--- Supplied entries ---
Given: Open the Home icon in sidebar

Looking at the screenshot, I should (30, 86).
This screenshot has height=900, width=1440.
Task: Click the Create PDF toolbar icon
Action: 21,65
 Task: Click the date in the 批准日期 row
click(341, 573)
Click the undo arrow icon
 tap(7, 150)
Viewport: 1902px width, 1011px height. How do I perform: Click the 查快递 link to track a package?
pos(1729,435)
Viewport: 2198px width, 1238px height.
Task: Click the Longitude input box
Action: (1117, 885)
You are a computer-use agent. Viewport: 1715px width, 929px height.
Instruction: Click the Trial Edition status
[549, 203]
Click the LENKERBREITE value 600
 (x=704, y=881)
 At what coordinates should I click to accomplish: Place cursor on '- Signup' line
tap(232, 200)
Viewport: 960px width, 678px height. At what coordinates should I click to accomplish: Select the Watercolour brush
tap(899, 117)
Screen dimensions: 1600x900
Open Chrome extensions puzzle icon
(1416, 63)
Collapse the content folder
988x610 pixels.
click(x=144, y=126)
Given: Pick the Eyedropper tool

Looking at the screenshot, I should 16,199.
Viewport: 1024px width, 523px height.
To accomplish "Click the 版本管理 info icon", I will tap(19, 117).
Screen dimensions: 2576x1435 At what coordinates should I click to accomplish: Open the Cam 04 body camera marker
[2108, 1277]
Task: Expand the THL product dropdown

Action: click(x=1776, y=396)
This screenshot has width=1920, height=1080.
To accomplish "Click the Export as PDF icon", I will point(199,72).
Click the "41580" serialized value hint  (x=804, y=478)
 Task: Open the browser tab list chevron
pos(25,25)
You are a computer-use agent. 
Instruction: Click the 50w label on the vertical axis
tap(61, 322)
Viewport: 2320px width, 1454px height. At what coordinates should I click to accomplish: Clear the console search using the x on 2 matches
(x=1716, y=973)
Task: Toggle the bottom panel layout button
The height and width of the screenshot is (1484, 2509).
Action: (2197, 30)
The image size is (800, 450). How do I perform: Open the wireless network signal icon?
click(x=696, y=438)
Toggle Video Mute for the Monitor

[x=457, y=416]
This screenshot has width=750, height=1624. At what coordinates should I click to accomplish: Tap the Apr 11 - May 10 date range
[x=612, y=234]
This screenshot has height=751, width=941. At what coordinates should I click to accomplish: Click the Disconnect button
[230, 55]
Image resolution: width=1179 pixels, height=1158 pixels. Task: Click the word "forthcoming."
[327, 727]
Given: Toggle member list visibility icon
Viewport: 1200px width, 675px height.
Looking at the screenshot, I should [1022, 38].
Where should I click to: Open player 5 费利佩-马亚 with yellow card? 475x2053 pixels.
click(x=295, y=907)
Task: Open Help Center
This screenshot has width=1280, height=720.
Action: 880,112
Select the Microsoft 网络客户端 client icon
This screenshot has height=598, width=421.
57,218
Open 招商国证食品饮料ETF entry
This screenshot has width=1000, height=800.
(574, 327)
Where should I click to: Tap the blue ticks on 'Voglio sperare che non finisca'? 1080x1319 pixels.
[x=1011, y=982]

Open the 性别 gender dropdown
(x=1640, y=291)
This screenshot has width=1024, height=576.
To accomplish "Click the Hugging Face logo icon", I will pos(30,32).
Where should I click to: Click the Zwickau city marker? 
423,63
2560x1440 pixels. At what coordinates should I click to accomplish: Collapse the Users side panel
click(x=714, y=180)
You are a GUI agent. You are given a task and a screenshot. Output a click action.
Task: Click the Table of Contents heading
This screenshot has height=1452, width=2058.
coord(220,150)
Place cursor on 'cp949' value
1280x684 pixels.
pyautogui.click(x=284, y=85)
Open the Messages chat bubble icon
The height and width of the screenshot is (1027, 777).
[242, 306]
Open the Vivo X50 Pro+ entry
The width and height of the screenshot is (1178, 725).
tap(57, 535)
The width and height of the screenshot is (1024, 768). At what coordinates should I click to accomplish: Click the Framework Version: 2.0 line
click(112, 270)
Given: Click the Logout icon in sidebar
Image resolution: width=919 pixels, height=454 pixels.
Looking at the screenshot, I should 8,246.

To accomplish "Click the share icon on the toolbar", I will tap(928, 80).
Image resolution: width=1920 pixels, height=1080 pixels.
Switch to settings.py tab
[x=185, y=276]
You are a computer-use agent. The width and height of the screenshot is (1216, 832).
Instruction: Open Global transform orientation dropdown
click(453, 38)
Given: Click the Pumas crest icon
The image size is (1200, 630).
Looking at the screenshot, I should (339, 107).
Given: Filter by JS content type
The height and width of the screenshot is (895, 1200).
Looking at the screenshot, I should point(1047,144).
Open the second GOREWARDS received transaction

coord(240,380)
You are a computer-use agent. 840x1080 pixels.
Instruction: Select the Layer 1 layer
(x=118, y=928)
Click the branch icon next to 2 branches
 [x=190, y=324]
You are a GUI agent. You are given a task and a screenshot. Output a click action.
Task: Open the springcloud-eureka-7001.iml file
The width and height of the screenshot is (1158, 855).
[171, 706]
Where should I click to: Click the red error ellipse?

--- Directions for this task ---
Arrange every line of the listing above as a numbered list, omitting the blank lines.

--- Answer to this exercise ---
1. Given: Open the Home icon in sidebar
2. Looking at the screenshot, I should (30, 86).
3. This screenshot has height=900, width=1440.
4. Task: Click the Create PDF toolbar icon
5. Action: 21,65
6.  Task: Click the date in the 批准日期 row
7. click(341, 573)
8. Click the undo arrow icon
9.  tap(7, 150)
10. Viewport: 1902px width, 1011px height. How do I perform: Click the 查快递 link to track a package?
11. pos(1729,435)
12. Viewport: 2198px width, 1238px height.
13. Task: Click the Longitude input box
14. Action: (1117, 885)
15. You are a computer-use agent. Viewport: 1715px width, 929px height.
16. Instruction: Click the Trial Edition status
17. [549, 203]
18. Click the LENKERBREITE value 600
19.  (x=704, y=881)
20.  At what coordinates should I click to accomplish: Place cursor on '- Signup' line
21. tap(232, 200)
22. Viewport: 960px width, 678px height. At what coordinates should I click to accomplish: Select the Watercolour brush
23. tap(899, 117)
24. Screen dimensions: 1600x900
25. Open Chrome extensions puzzle icon
26. (1416, 63)
27. Collapse the content folder
28. 988x610 pixels.
29. click(x=144, y=126)
30. Given: Pick the Eyedropper tool
31. Looking at the screenshot, I should 16,199.
32. Viewport: 1024px width, 523px height.
33. To accomplish "Click the 版本管理 info icon", I will tap(19, 117).
34. Screen dimensions: 2576x1435 At what coordinates should I click to accomplish: Open the Cam 04 body camera marker
35. [2108, 1277]
36. Task: Expand the THL product dropdown
37. Action: click(x=1776, y=396)
38. This screenshot has width=1920, height=1080.
39. To accomplish "Click the Export as PDF icon", I will point(199,72).
40. Click the "41580" serialized value hint  (x=804, y=478)
41.  Task: Open the browser tab list chevron
42. pos(25,25)
43. You are a computer-use agent. 
44. Instruction: Click the 50w label on the vertical axis
45. tap(61, 322)
46. Viewport: 2320px width, 1454px height. At what coordinates should I click to accomplish: Clear the console search using the x on 2 matches
47. (x=1716, y=973)
48. Task: Toggle the bottom panel layout button
49. The height and width of the screenshot is (1484, 2509).
50. Action: (2197, 30)
51. The image size is (800, 450). How do I perform: Open the wireless network signal icon?
52. click(x=696, y=438)
53. Toggle Video Mute for the Monitor
54. [x=457, y=416]
55. This screenshot has width=750, height=1624. At what coordinates should I click to accomplish: Tap the Apr 11 - May 10 date range
56. [x=612, y=234]
57. This screenshot has height=751, width=941. At what coordinates should I click to accomplish: Click the Disconnect button
58. [230, 55]
59. Image resolution: width=1179 pixels, height=1158 pixels. Task: Click the word "forthcoming."
60. [327, 727]
61. Given: Toggle member list visibility icon
62. Viewport: 1200px width, 675px height.
63. Looking at the screenshot, I should [1022, 38].
64. Where should I click to: Open player 5 费利佩-马亚 with yellow card? 475x2053 pixels.
65. click(x=295, y=907)
66. Task: Open Help Center
67. This screenshot has width=1280, height=720.
68. Action: 880,112
69. Select the Microsoft 网络客户端 client icon
70. This screenshot has height=598, width=421.
71. 57,218
72. Open 招商国证食品饮料ETF entry
73. This screenshot has width=1000, height=800.
74. (574, 327)
75. Where should I click to: Tap the blue ticks on 'Voglio sperare che non finisca'? 1080x1319 pixels.
76. [x=1011, y=982]
77. Open the 性别 gender dropdown
78. (x=1640, y=291)
79. This screenshot has width=1024, height=576.
80. To accomplish "Click the Hugging Face logo icon", I will pos(30,32).
81. Where should I click to: Click the Zwickau city marker? 
82. 423,63
83. 2560x1440 pixels. At what coordinates should I click to accomplish: Collapse the Users side panel
84. click(x=714, y=180)
85. You are a GUI agent. You are given a task and a screenshot. Output a click action.
86. Task: Click the Table of Contents heading
87. This screenshot has height=1452, width=2058.
88. coord(220,150)
89. Place cursor on 'cp949' value
90. 1280x684 pixels.
91. pyautogui.click(x=284, y=85)
92. Open the Messages chat bubble icon
93. The height and width of the screenshot is (1027, 777).
94. [242, 306]
95. Open the Vivo X50 Pro+ entry
96. The width and height of the screenshot is (1178, 725).
97. tap(57, 535)
98. The width and height of the screenshot is (1024, 768). At what coordinates should I click to accomplish: Click the Framework Version: 2.0 line
99. click(112, 270)
100. Given: Click the Logout icon in sidebar
101. Image resolution: width=919 pixels, height=454 pixels.
102. Looking at the screenshot, I should 8,246.
103. To accomplish "Click the share icon on the toolbar", I will tap(928, 80).
104. Image resolution: width=1920 pixels, height=1080 pixels.
105. Switch to settings.py tab
106. [x=185, y=276]
107. You are a computer-use agent. The width and height of the screenshot is (1216, 832).
108. Instruction: Open Global transform orientation dropdown
109. click(453, 38)
110. Given: Click the Pumas crest icon
111. The image size is (1200, 630).
112. Looking at the screenshot, I should (339, 107).
113. Given: Filter by JS content type
114. The height and width of the screenshot is (895, 1200).
115. Looking at the screenshot, I should point(1047,144).
116. Open the second GOREWARDS received transaction
117. coord(240,380)
118. You are a computer-use agent. 840x1080 pixels.
119. Instruction: Select the Layer 1 layer
120. (x=118, y=928)
121. Click the branch icon next to 2 branches
122.  [x=190, y=324]
123. You are a GUI agent. You are given a task and a screenshot. Output a click action.
124. Task: Open the springcloud-eureka-7001.iml file
125. The width and height of the screenshot is (1158, 855).
126. [171, 706]
127. Where should I click to: Click the red error ellipse?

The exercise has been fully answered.